#### Work to be completed:
Reproduce the records below exactly as shown.

START Data

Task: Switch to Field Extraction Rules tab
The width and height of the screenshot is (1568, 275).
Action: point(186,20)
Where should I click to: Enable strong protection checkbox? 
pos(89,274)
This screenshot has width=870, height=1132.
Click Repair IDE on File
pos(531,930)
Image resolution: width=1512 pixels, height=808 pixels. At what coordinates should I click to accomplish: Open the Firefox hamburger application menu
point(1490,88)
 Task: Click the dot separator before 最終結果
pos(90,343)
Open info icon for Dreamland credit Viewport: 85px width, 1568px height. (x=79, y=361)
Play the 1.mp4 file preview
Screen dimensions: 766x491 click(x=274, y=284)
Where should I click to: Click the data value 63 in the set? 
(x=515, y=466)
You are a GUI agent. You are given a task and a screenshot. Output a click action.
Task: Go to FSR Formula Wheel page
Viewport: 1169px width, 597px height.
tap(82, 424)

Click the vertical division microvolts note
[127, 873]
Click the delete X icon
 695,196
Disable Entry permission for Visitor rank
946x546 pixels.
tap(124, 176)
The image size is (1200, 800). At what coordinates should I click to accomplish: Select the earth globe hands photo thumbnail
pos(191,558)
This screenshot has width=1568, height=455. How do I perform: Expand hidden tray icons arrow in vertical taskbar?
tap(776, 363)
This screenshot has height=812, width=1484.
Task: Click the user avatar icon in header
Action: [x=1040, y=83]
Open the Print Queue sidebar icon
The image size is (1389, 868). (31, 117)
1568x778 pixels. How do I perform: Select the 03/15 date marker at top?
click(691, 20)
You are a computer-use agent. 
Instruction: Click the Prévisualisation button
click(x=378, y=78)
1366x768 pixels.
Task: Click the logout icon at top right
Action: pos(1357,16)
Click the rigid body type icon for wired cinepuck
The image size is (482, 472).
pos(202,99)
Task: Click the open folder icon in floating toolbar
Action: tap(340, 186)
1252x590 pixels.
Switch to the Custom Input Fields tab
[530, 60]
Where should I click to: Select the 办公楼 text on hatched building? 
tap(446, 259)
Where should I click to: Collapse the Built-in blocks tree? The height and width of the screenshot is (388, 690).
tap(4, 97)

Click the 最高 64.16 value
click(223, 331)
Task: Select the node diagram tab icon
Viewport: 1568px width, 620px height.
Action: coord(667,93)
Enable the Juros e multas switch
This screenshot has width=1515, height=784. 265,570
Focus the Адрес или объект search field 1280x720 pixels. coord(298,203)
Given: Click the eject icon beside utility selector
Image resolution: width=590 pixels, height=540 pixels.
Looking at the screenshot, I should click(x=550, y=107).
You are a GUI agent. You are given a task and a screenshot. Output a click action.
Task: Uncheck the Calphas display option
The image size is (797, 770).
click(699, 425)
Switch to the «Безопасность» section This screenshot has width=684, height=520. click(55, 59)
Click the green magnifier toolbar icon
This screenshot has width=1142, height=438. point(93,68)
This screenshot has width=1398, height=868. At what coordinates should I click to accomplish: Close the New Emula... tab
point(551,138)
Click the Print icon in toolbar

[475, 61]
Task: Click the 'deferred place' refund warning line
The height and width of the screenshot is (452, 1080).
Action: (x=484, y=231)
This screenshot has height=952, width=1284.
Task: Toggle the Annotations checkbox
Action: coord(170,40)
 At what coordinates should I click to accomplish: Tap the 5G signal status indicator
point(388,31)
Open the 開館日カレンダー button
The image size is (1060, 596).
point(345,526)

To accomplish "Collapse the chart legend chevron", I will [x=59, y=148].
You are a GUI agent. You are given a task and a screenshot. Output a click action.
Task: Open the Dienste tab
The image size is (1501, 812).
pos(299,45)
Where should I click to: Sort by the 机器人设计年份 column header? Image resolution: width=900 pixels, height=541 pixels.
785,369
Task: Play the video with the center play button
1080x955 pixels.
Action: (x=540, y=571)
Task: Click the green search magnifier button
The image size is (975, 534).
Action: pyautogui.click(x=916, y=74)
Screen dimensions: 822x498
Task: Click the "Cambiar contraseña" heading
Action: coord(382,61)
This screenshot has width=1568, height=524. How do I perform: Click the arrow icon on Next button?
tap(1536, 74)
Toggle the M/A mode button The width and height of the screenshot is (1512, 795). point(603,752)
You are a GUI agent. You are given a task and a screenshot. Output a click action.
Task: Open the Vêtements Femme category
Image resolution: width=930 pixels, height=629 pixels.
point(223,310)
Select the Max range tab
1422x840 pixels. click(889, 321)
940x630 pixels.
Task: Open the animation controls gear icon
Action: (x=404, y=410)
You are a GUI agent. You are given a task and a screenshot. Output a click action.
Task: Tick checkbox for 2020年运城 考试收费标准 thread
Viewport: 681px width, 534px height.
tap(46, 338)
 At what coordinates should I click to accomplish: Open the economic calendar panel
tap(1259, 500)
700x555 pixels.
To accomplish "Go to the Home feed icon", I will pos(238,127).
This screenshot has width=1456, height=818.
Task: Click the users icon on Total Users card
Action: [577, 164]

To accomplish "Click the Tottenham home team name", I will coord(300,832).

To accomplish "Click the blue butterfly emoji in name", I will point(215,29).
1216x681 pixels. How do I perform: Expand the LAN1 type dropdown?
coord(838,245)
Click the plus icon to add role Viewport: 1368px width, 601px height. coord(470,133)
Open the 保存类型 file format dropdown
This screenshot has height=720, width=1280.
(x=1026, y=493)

END Data

#### Completed exercise:
Task: Switch to Field Extraction Rules tab
The width and height of the screenshot is (1568, 275).
Action: point(186,20)
Where should I click to: Enable strong protection checkbox? 
pos(89,274)
This screenshot has width=870, height=1132.
Click Repair IDE on File
pos(531,930)
Image resolution: width=1512 pixels, height=808 pixels. At what coordinates should I click to accomplish: Open the Firefox hamburger application menu
point(1490,88)
 Task: Click the dot separator before 最終結果
pos(90,343)
Open info icon for Dreamland credit Viewport: 85px width, 1568px height. (x=79, y=361)
Play the 1.mp4 file preview
Screen dimensions: 766x491 click(x=274, y=284)
Where should I click to: Click the data value 63 in the set? 
(x=515, y=466)
You are a GUI agent. You are given a task and a screenshot. Output a click action.
Task: Go to FSR Formula Wheel page
Viewport: 1169px width, 597px height.
tap(82, 424)

Click the vertical division microvolts note
[127, 873]
Click the delete X icon
 695,196
Disable Entry permission for Visitor rank
946x546 pixels.
tap(124, 176)
The image size is (1200, 800). At what coordinates should I click to accomplish: Select the earth globe hands photo thumbnail
pos(191,558)
This screenshot has width=1568, height=455. How do I perform: Expand hidden tray icons arrow in vertical taskbar?
tap(776, 363)
This screenshot has height=812, width=1484.
Task: Click the user avatar icon in header
Action: [x=1040, y=83]
Open the Print Queue sidebar icon
The image size is (1389, 868). (31, 117)
1568x778 pixels. How do I perform: Select the 03/15 date marker at top?
click(691, 20)
You are a computer-use agent. 
Instruction: Click the Prévisualisation button
click(x=378, y=78)
1366x768 pixels.
Task: Click the logout icon at top right
Action: pos(1357,16)
Click the rigid body type icon for wired cinepuck
The image size is (482, 472).
pos(202,99)
Task: Click the open folder icon in floating toolbar
Action: tap(340, 186)
1252x590 pixels.
Switch to the Custom Input Fields tab
[530, 60]
Where should I click to: Select the 办公楼 text on hatched building? 
tap(446, 259)
Where should I click to: Collapse the Built-in blocks tree? The height and width of the screenshot is (388, 690).
tap(4, 97)

Click the 最高 64.16 value
click(223, 331)
Task: Select the node diagram tab icon
Viewport: 1568px width, 620px height.
Action: coord(667,93)
Enable the Juros e multas switch
This screenshot has width=1515, height=784. 265,570
Focus the Адрес или объект search field 1280x720 pixels. coord(298,203)
Given: Click the eject icon beside utility selector
Image resolution: width=590 pixels, height=540 pixels.
Looking at the screenshot, I should click(x=550, y=107).
You are a GUI agent. You are given a task and a screenshot. Output a click action.
Task: Uncheck the Calphas display option
The image size is (797, 770).
click(699, 425)
Switch to the «Безопасность» section This screenshot has width=684, height=520. click(55, 59)
Click the green magnifier toolbar icon
This screenshot has width=1142, height=438. point(93,68)
This screenshot has width=1398, height=868. At what coordinates should I click to accomplish: Close the New Emula... tab
point(551,138)
Click the Print icon in toolbar

[475, 61]
Task: Click the 'deferred place' refund warning line
The height and width of the screenshot is (452, 1080).
Action: (x=484, y=231)
This screenshot has height=952, width=1284.
Task: Toggle the Annotations checkbox
Action: coord(170,40)
 At what coordinates should I click to accomplish: Tap the 5G signal status indicator
point(388,31)
Open the 開館日カレンダー button
The image size is (1060, 596).
point(345,526)

To accomplish "Collapse the chart legend chevron", I will [x=59, y=148].
You are a GUI agent. You are given a task and a screenshot. Output a click action.
Task: Open the Dienste tab
The image size is (1501, 812).
pos(299,45)
Where should I click to: Sort by the 机器人设计年份 column header? Image resolution: width=900 pixels, height=541 pixels.
785,369
Task: Play the video with the center play button
1080x955 pixels.
Action: (x=540, y=571)
Task: Click the green search magnifier button
The image size is (975, 534).
Action: pyautogui.click(x=916, y=74)
Screen dimensions: 822x498
Task: Click the "Cambiar contraseña" heading
Action: coord(382,61)
This screenshot has width=1568, height=524. How do I perform: Click the arrow icon on Next button?
tap(1536, 74)
Toggle the M/A mode button The width and height of the screenshot is (1512, 795). point(603,752)
You are a GUI agent. You are given a task and a screenshot. Output a click action.
Task: Open the Vêtements Femme category
Image resolution: width=930 pixels, height=629 pixels.
point(223,310)
Select the Max range tab
1422x840 pixels. click(889, 321)
940x630 pixels.
Task: Open the animation controls gear icon
Action: (x=404, y=410)
You are a GUI agent. You are given a task and a screenshot. Output a click action.
Task: Tick checkbox for 2020年运城 考试收费标准 thread
Viewport: 681px width, 534px height.
tap(46, 338)
 At what coordinates should I click to accomplish: Open the economic calendar panel
tap(1259, 500)
700x555 pixels.
To accomplish "Go to the Home feed icon", I will pos(238,127).
This screenshot has width=1456, height=818.
Task: Click the users icon on Total Users card
Action: [577, 164]

To accomplish "Click the Tottenham home team name", I will coord(300,832).

To accomplish "Click the blue butterfly emoji in name", I will point(215,29).
1216x681 pixels. How do I perform: Expand the LAN1 type dropdown?
coord(838,245)
Click the plus icon to add role Viewport: 1368px width, 601px height. coord(470,133)
Open the 保存类型 file format dropdown
This screenshot has height=720, width=1280.
(x=1026, y=493)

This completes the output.